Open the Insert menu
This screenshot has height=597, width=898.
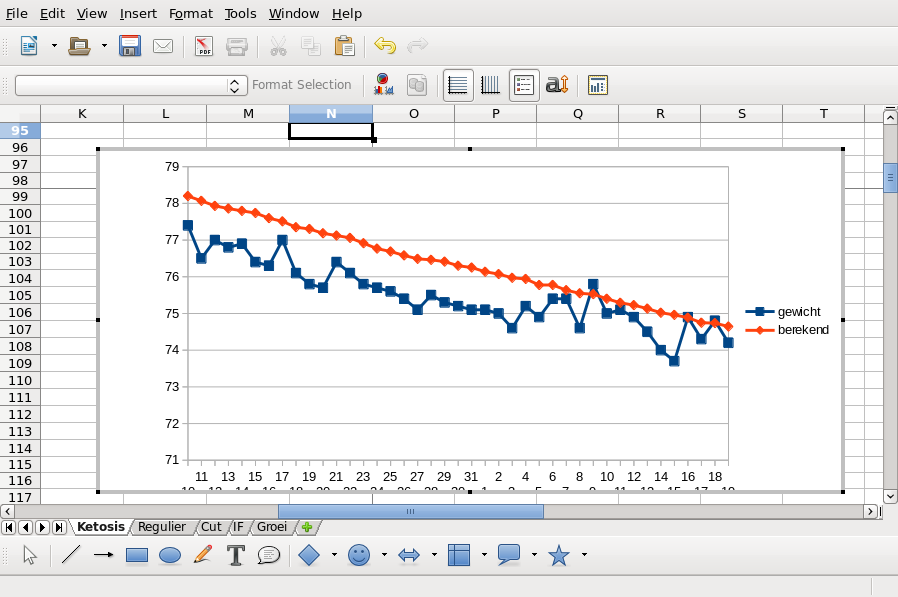138,14
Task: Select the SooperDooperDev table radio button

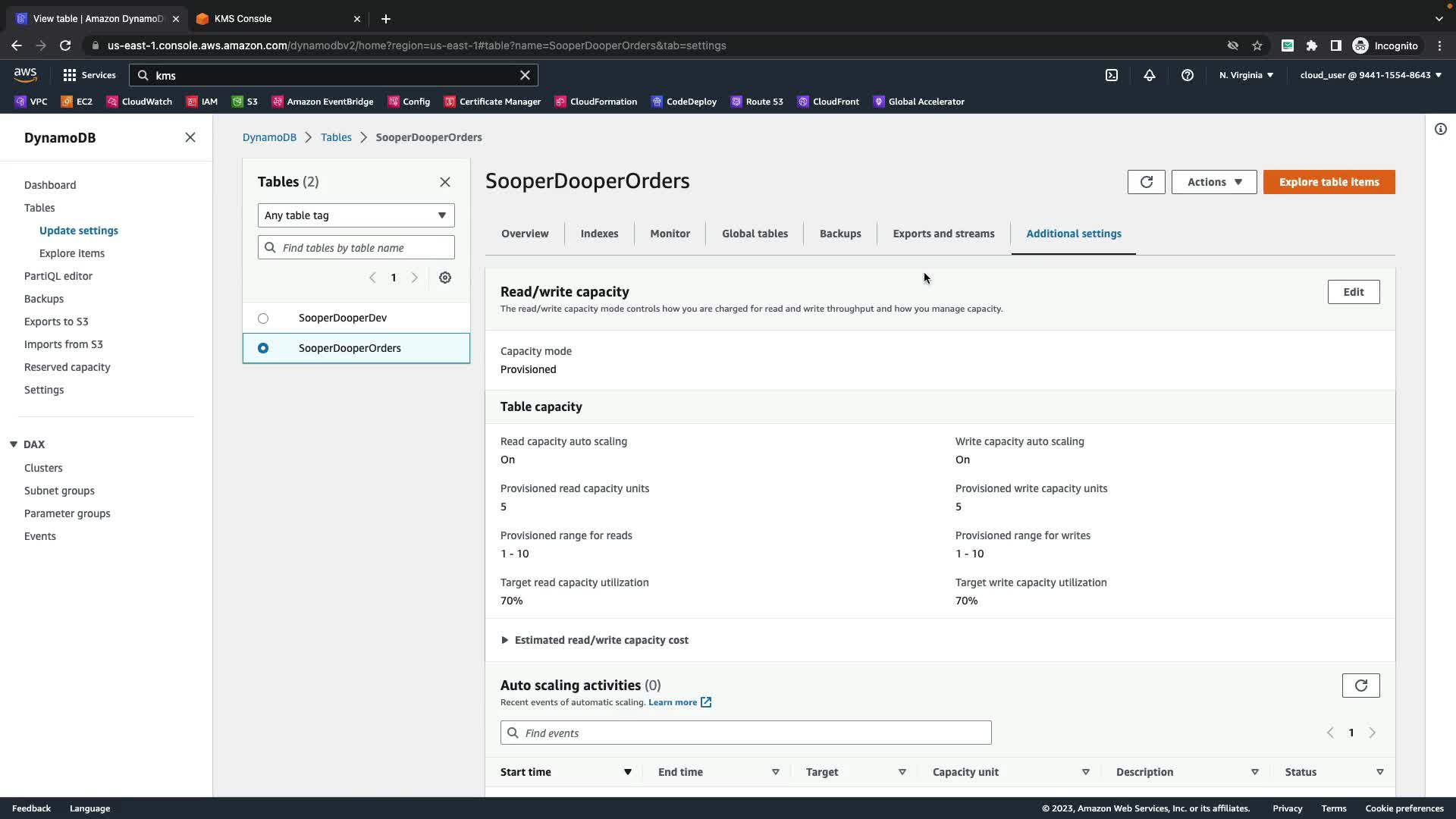Action: [263, 318]
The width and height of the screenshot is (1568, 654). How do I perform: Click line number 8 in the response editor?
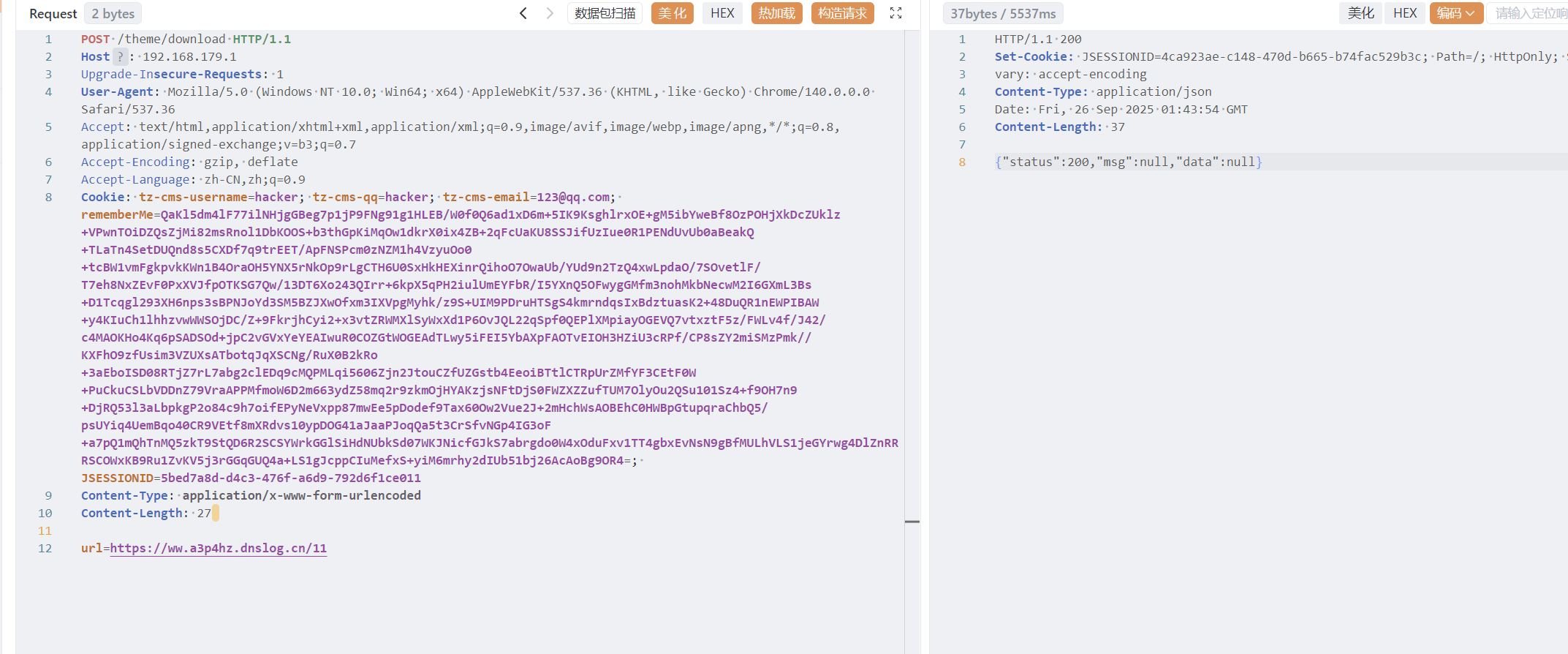coord(962,162)
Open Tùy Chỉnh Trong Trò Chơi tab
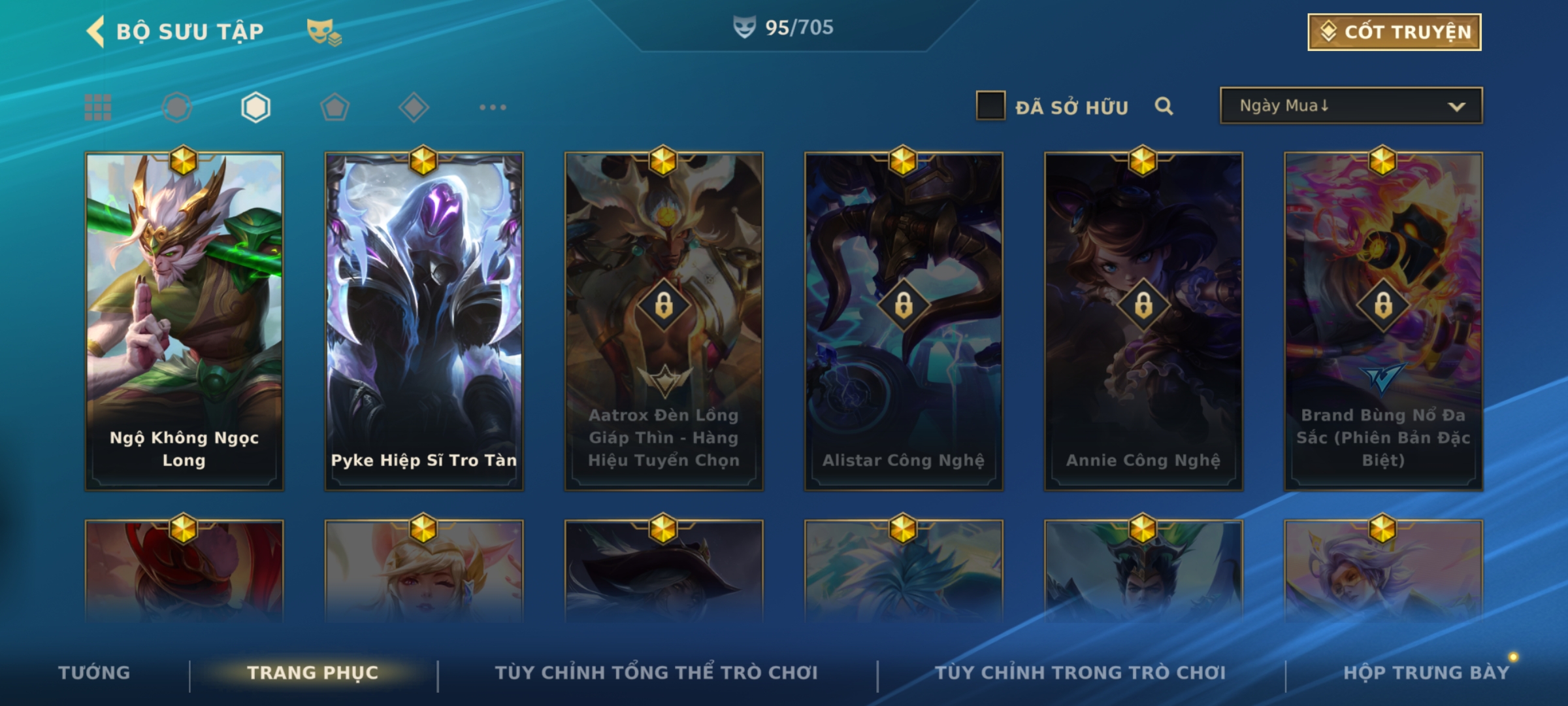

WHAT THIS TASK INVOLVES
Copy all of the lines above word for word, leaving out the pictures.

THE COMPLETED TASK
Open the Insert menu
This screenshot has height=597, width=898.
138,14
Task: Select the SooperDooperDev table radio button

Action: [263, 318]
The width and height of the screenshot is (1568, 654). How do I perform: Click line number 8 in the response editor?
coord(962,162)
Open Tùy Chỉnh Trong Trò Chơi tab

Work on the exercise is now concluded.